(DATA PROVIDED Opens)

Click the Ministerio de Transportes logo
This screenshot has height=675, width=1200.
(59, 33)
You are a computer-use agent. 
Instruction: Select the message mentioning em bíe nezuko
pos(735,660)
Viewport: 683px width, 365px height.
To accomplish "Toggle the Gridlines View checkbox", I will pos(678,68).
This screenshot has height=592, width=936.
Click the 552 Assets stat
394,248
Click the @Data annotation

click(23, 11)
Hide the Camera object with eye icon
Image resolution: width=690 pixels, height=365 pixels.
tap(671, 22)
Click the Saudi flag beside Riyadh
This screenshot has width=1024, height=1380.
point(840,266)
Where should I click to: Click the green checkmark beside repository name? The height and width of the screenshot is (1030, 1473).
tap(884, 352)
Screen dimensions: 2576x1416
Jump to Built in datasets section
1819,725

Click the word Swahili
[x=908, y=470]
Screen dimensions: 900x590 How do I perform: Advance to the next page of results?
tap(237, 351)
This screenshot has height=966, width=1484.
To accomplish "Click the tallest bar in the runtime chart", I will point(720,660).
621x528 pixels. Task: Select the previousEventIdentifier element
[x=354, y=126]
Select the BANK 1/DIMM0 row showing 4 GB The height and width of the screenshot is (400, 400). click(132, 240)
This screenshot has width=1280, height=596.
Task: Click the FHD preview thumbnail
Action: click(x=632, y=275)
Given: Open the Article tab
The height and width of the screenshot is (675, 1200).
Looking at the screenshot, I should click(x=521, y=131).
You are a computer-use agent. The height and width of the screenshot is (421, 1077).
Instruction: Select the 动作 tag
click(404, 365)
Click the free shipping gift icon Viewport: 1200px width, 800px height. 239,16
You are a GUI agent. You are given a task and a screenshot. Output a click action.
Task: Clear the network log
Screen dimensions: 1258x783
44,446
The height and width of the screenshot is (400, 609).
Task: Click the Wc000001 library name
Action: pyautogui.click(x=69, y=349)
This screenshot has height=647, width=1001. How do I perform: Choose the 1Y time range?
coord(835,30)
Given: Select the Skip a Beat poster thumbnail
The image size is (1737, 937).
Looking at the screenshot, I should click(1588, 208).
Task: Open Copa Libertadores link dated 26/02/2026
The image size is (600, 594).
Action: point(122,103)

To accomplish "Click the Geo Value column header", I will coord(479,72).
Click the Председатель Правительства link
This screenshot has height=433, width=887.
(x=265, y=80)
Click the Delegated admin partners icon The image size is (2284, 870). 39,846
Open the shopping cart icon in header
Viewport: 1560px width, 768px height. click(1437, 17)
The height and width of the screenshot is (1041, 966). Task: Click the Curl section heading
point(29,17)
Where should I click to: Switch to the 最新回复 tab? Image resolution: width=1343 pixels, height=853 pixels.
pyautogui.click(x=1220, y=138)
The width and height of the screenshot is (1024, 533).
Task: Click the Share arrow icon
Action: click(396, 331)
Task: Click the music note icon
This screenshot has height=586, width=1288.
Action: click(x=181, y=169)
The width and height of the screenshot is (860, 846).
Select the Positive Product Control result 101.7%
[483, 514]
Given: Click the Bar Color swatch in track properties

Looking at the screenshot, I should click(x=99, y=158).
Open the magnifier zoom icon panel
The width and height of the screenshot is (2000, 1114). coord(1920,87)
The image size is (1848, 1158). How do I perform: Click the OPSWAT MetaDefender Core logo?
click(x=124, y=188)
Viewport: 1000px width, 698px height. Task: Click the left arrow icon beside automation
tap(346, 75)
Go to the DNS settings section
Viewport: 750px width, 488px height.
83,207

(DATA PROVIDED Closes)

**EXERCISE GOAL:** Starting at the first entry and ending at the last, reproduce each one exactly.

**RESPONSE TO THIS TASK:**
Click the Ministerio de Transportes logo
This screenshot has height=675, width=1200.
(59, 33)
You are a computer-use agent. 
Instruction: Select the message mentioning em bíe nezuko
pos(735,660)
Viewport: 683px width, 365px height.
To accomplish "Toggle the Gridlines View checkbox", I will pos(678,68).
This screenshot has height=592, width=936.
Click the 552 Assets stat
394,248
Click the @Data annotation

click(23, 11)
Hide the Camera object with eye icon
Image resolution: width=690 pixels, height=365 pixels.
tap(671, 22)
Click the Saudi flag beside Riyadh
This screenshot has width=1024, height=1380.
point(840,266)
Where should I click to: Click the green checkmark beside repository name? The height and width of the screenshot is (1030, 1473).
tap(884, 352)
Screen dimensions: 2576x1416
Jump to Built in datasets section
1819,725

Click the word Swahili
[x=908, y=470]
Screen dimensions: 900x590 How do I perform: Advance to the next page of results?
tap(237, 351)
This screenshot has height=966, width=1484.
To accomplish "Click the tallest bar in the runtime chart", I will point(720,660).
621x528 pixels. Task: Select the previousEventIdentifier element
[x=354, y=126]
Select the BANK 1/DIMM0 row showing 4 GB The height and width of the screenshot is (400, 400). click(132, 240)
This screenshot has width=1280, height=596.
Task: Click the FHD preview thumbnail
Action: click(x=632, y=275)
Given: Open the Article tab
The height and width of the screenshot is (675, 1200).
Looking at the screenshot, I should click(x=521, y=131).
You are a computer-use agent. The height and width of the screenshot is (421, 1077).
Instruction: Select the 动作 tag
click(404, 365)
Click the free shipping gift icon Viewport: 1200px width, 800px height. 239,16
You are a GUI agent. You are given a task and a screenshot. Output a click action.
Task: Clear the network log
Screen dimensions: 1258x783
44,446
The height and width of the screenshot is (400, 609).
Task: Click the Wc000001 library name
Action: pyautogui.click(x=69, y=349)
This screenshot has height=647, width=1001. How do I perform: Choose the 1Y time range?
coord(835,30)
Given: Select the Skip a Beat poster thumbnail
The image size is (1737, 937).
Looking at the screenshot, I should click(1588, 208).
Task: Open Copa Libertadores link dated 26/02/2026
The image size is (600, 594).
Action: point(122,103)

To accomplish "Click the Geo Value column header", I will coord(479,72).
Click the Председатель Правительства link
This screenshot has height=433, width=887.
(x=265, y=80)
Click the Delegated admin partners icon The image size is (2284, 870). 39,846
Open the shopping cart icon in header
Viewport: 1560px width, 768px height. click(1437, 17)
The height and width of the screenshot is (1041, 966). Task: Click the Curl section heading
point(29,17)
Where should I click to: Switch to the 最新回复 tab? Image resolution: width=1343 pixels, height=853 pixels.
pyautogui.click(x=1220, y=138)
The width and height of the screenshot is (1024, 533).
Task: Click the Share arrow icon
Action: click(396, 331)
Task: Click the music note icon
This screenshot has height=586, width=1288.
Action: click(x=181, y=169)
The width and height of the screenshot is (860, 846).
Select the Positive Product Control result 101.7%
[483, 514]
Given: Click the Bar Color swatch in track properties

Looking at the screenshot, I should click(x=99, y=158).
Open the magnifier zoom icon panel
The width and height of the screenshot is (2000, 1114). coord(1920,87)
The image size is (1848, 1158). How do I perform: Click the OPSWAT MetaDefender Core logo?
click(x=124, y=188)
Viewport: 1000px width, 698px height. Task: Click the left arrow icon beside automation
tap(346, 75)
Go to the DNS settings section
Viewport: 750px width, 488px height.
83,207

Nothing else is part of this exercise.